## REQUIRED TASKS
(1) From the passage on sovereign default below, list the more developed countries it names as now being the principal source of danger.
(2) Write a continuation of the passage on sovereign default, starting after its final sentence.

## TEXT UNDER STUDY
- - - -
The declaration by the government-owned
conglomerate Dubai World that it proposes to unilaterally suspend payments
due on its large debt has triggered a new fear in international financial
circles: that of sovereign default. Strictly speaking, the sums owed by
Dubai World were not sovereign debts, but debts incurred by the company.
But because of the nature of the company's ownership, these debts were
seen as (implicitly) guaranteed by the Dubai government. Since Dubai is
part of the United Arab Emirates, these debts were also seen as being
implicitly guaranteed by the leading nation in the group, the oil-rich
Abu Dhabi.
Given these features, the message sent out by the Dubai World declaration
that it plans to suspend and reschedule its debt service obligations was
that in today's world nothing is secure. Other governments too can choose
to default in order to reschedule excessive debt involving cumbersome
payments requirements, buying time today and leaving it to future parties
in power to deal with the consequences. This possibility flagged in by
Dubai together with the changed distribution of sovereign debt globally
has created a peculiar situation: it is not governments of poor developing
countries with limited resources and limited possibilities of transformation
through trade of local into foreign currencies that are now the principal
source of danger, but more developed countries like Greece, Italy, the
US and the United Kingdom.
Governments have always taken on debt: to finance wars, investments and
day-to-day expenditures. Besides borrowing themselves they have also implicitly
or explicitly guaranteed private debt, to facilitate borrowing by non-government
entities. Put these together, and some of them had at different points
in time borrowed "excessively", in the sense that they had accumulated
debt service commitments that were too heavy a burden given their willingness
or ability to mobilise domestic resources to defray such expenditures.
- - - -
## DATASET CONTENT
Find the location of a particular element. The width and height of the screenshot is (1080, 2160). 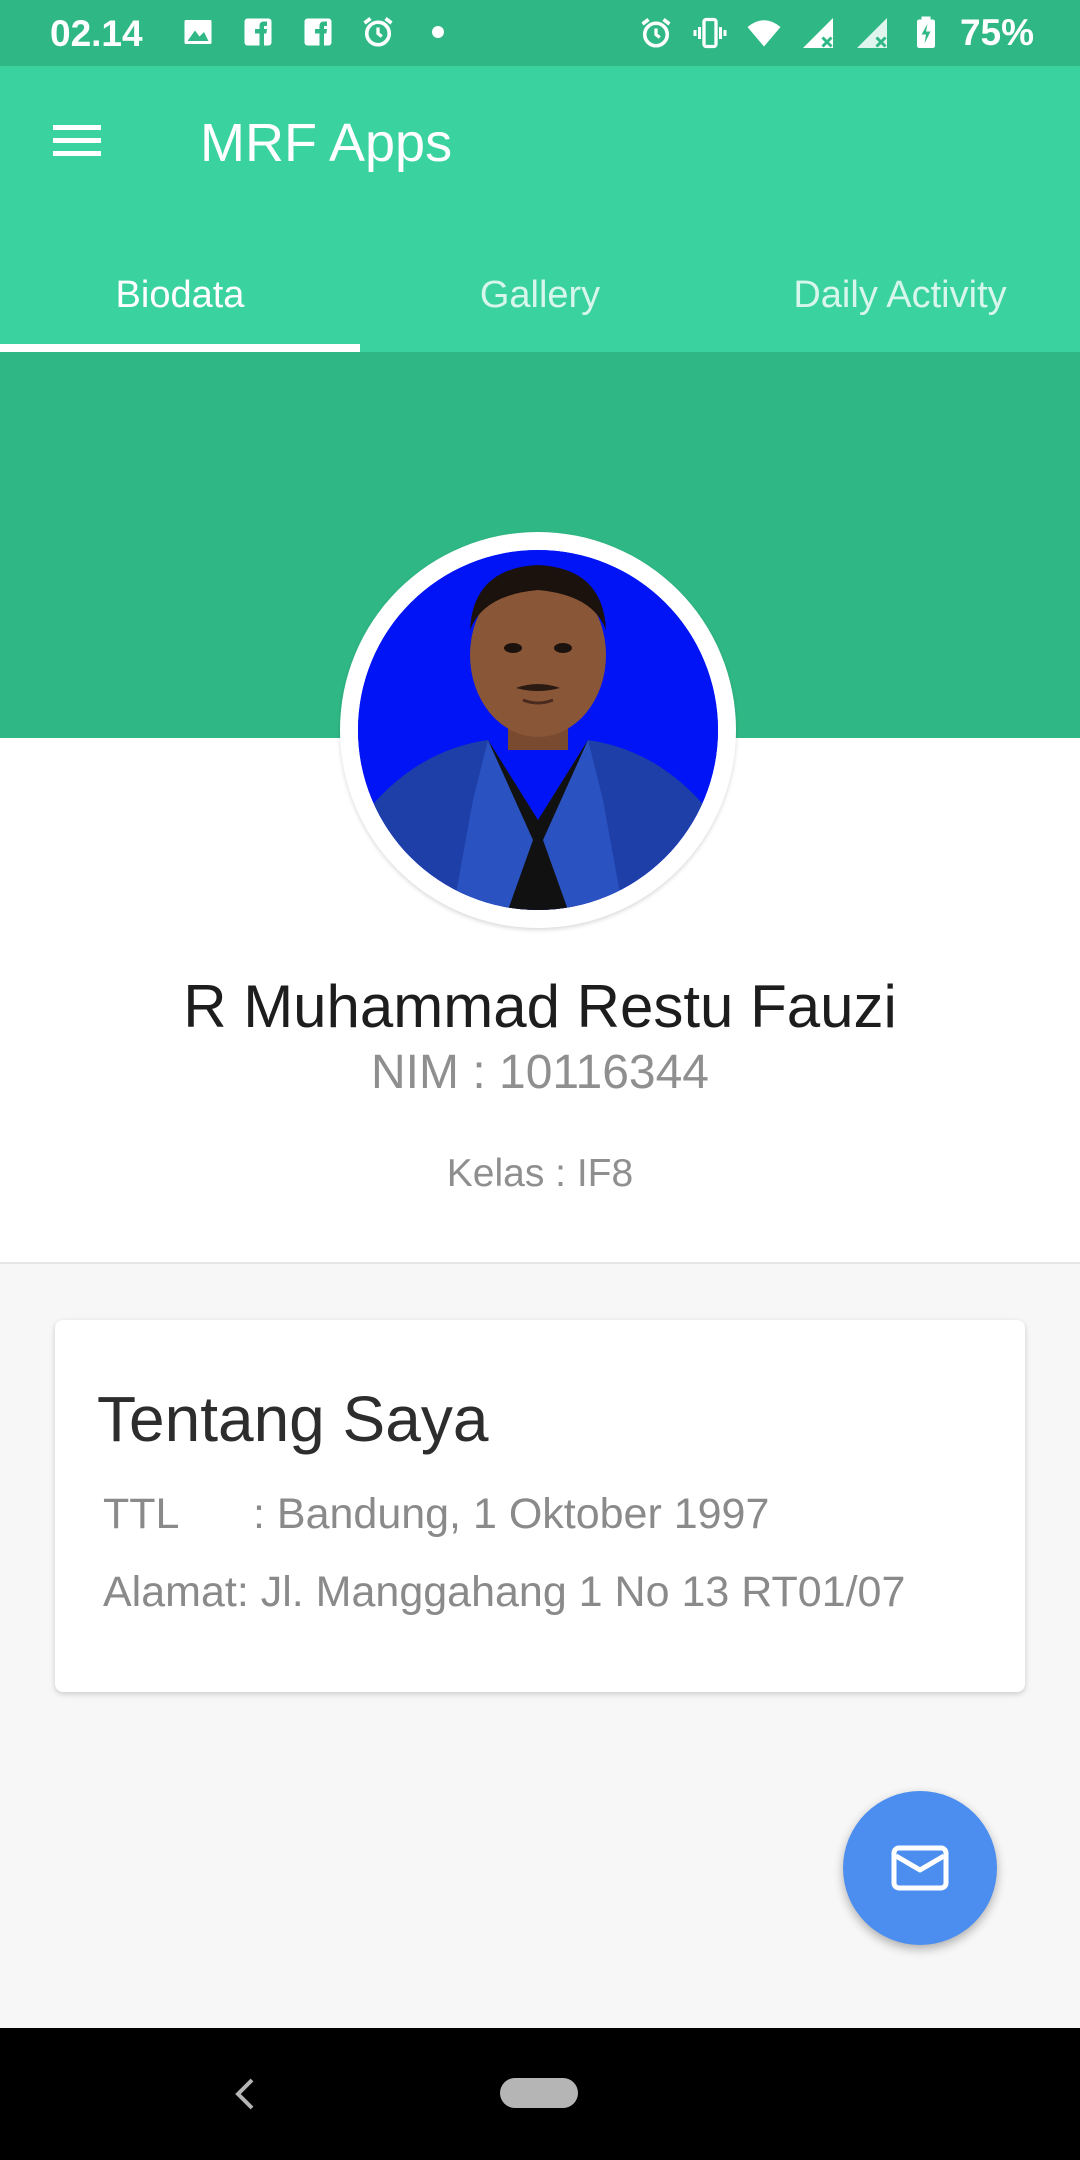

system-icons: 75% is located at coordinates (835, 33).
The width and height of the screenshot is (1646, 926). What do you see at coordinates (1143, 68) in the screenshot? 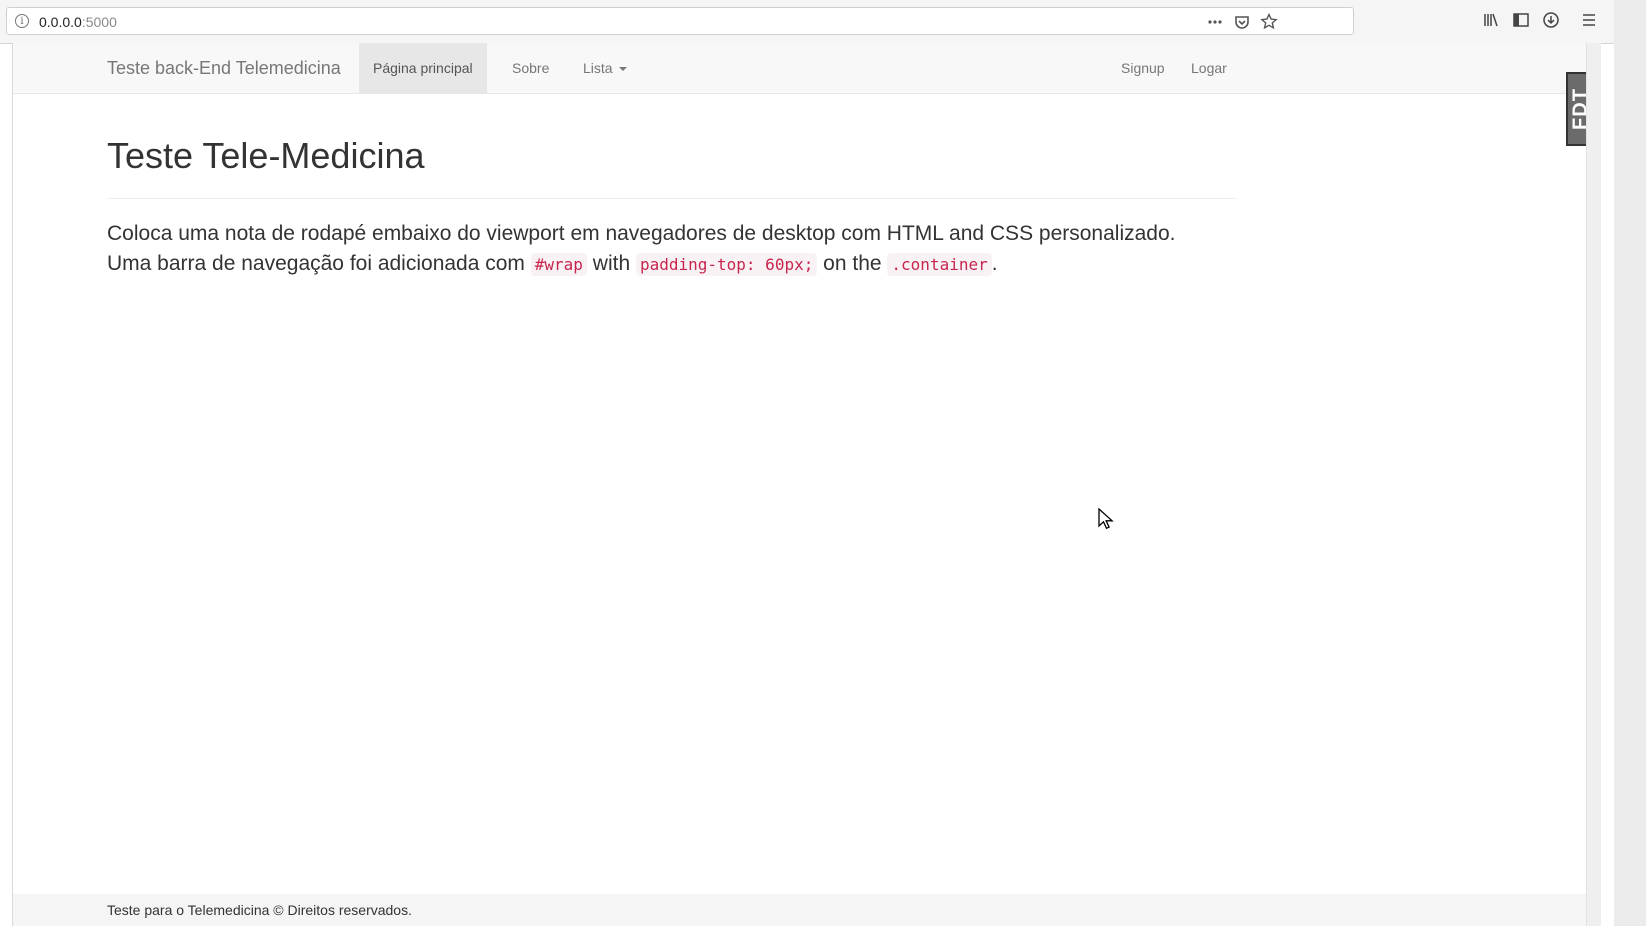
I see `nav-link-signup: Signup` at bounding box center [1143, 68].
- - - -
## ANSWERS TO THE TASKS
(1) Greece, Italy, the US, and the United Kingdom.

(2)
Governments of poorer countries were also victims of the so-called "original
sin" or the inability to borrow abroad (or even at home) in the domestic
currency. This meant that they needed to transform domestic resources
into adequate amounts of foreign currency to meet debt service obligations
denominated in terms of a foreign currency.
Inevitably, therefore, there were two contradictory aspects to sovereign
debt, or debt owed by a national government. The first is that such debt
was considered to be much safer than other forms of debt since it had
the backing of a national government that could (normally) commandeer
the resources needed to meet payments commitments. The other is that such
debt is not all too safe, since unlike in the cases of individuals and
firms, creditors most often cannot force governments to repay debt by
taking them to the courts and having their assets liquidated. Rather,
sovereign debts are potential candidates for compulsory rescheduling in
terms of payment periods, interest rates and valuation or even candidates
for full repudiation.
Repudiation or even compulsory rescheduling is not without costs. It affects
the reputation of the country and government concerned, triggers a sharp
reduction in the rating of its foreign debt and damages the ability of
the country to access further debt. It could lead to the imposition of
trade sanctions against the country by governments of countries from which
its principal creditors originate. And these and other reputational effects
can have political costs for the governments and parties that opt for
such repudiation. It is the existence of such costs that are seen as ensuring
that creditors do lend to governments.
The reality, of course, is that defaults have indeed occurred. In the
past, these have been defaults by developing countries. According to one
analysis (Borensztein & Panizza, 2008) relating to the period 1824-2004:
"Latin America is the region with the highest number of default episodes
at 126, Africa, with 63 episodes, is a distant second. The Latin American
"lead" is, however, largely determined by the fact that Latin
American countries gained independence and access to international financial
markets early in the 19th century, while most African countries continued
to be European colonies for another 100 or 150 years. Among the developing
regions, Asia shows the lowest number of defaults."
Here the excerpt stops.